In their analysis, Foresight Analytics highlights a significant opportunity for growth-oriented non-bank lenders with the scale and capacity to capitalise on the unfolding market dynamics. As anticipated, growth will not be uniform across the sector, with mid-sized lenders, managing sub $2 billion lending books, standing out as the prime candidates to double their growth over the next five years.
The below charts illustrate the sizing of the market and sub-segment lender exposures, assuming the most recent historical CAGRs persist over the next 5-year period. The optimistic projections hint at a potential fourfold growth in the non-bank ACRED market size, reaching $295 billion This scenario is compared with the conservative view of $70 billion in the base case scenario. This emphasises the transformative potential for non-bank lenders, positioning them as key players in the evolving landscape of ACRED.

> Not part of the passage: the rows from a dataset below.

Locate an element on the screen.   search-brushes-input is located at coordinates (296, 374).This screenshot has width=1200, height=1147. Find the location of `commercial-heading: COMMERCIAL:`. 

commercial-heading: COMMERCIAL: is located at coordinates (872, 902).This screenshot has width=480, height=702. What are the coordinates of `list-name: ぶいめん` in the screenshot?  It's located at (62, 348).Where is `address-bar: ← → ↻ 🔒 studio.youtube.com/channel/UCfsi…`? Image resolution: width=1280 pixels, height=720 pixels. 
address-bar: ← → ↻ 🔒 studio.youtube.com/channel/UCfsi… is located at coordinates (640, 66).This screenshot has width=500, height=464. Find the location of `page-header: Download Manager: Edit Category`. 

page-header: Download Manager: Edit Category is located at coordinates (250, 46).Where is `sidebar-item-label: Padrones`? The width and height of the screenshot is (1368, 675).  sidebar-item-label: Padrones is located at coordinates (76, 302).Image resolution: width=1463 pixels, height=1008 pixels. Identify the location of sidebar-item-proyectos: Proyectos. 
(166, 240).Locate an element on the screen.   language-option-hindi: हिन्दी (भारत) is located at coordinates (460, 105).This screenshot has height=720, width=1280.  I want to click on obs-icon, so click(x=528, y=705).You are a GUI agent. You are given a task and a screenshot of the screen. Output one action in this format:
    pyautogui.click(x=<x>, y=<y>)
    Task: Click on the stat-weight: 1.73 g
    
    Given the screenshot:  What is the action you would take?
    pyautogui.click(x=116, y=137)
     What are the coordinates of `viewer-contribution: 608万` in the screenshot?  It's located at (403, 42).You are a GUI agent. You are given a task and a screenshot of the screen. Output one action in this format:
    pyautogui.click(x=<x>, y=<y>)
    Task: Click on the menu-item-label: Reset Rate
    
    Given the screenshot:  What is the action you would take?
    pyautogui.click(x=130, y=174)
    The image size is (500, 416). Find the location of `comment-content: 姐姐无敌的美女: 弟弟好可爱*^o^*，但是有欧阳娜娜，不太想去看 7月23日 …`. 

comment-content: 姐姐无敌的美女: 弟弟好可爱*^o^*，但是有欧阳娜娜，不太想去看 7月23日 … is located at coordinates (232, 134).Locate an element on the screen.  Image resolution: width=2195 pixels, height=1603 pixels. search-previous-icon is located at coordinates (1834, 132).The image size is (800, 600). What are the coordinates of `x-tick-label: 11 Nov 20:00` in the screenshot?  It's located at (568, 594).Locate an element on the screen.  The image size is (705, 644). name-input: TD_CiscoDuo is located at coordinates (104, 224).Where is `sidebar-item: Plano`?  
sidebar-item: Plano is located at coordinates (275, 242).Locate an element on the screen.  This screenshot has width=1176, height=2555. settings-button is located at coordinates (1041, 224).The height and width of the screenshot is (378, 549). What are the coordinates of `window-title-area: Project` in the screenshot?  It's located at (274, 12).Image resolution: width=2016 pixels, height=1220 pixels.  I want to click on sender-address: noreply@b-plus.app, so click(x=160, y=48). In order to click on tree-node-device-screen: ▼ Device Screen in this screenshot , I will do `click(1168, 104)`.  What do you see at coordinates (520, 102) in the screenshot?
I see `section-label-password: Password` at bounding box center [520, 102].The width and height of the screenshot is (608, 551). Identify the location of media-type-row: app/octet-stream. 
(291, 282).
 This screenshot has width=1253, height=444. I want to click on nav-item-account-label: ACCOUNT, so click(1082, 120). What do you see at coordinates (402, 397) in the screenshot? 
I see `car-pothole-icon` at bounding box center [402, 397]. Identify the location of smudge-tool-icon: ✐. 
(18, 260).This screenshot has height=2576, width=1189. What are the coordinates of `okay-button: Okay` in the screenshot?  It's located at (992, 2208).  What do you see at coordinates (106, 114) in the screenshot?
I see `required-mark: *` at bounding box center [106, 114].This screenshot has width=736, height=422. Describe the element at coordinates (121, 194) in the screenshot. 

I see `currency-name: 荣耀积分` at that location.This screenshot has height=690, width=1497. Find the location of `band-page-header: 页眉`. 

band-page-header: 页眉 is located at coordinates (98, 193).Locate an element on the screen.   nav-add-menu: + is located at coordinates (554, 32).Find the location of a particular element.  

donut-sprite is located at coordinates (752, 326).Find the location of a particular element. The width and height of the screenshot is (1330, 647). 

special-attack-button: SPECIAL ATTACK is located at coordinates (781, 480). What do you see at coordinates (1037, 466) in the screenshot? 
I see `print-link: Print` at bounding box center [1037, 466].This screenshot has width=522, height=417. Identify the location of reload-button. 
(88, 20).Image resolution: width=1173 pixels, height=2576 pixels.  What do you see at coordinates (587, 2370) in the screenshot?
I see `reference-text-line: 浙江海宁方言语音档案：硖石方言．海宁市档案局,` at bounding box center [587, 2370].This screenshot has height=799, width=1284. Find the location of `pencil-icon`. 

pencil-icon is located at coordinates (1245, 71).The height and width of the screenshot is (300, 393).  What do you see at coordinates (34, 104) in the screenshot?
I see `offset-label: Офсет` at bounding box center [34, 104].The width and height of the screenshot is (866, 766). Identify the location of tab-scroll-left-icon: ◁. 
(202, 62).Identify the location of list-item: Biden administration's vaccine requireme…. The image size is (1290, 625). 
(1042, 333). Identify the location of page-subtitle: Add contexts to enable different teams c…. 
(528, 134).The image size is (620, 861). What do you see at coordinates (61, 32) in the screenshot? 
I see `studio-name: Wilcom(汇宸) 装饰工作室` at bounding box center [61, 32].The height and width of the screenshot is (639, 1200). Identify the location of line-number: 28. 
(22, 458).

The Australian Commercial Real Estate Private Debt sector is undergoing a transformative journey, driven by shifting market dynamics, regulatory reforms, and the rise of non-bank lenders. The growth trends, trajectory, and future projections indicate a fundamental reshaping of the industry, with private lenders poised to play a more significant role. As the sector continues to navigate constant economic uncertainties, maintaining a focus on downside protection, transparency, and asset quality will be instrumental in securing continued trust and therefore investment from investors. The ACRED sector's evolution is a testament to its adaptability and resilience, offering a promising landscape for investors and lenders alike in the years to come.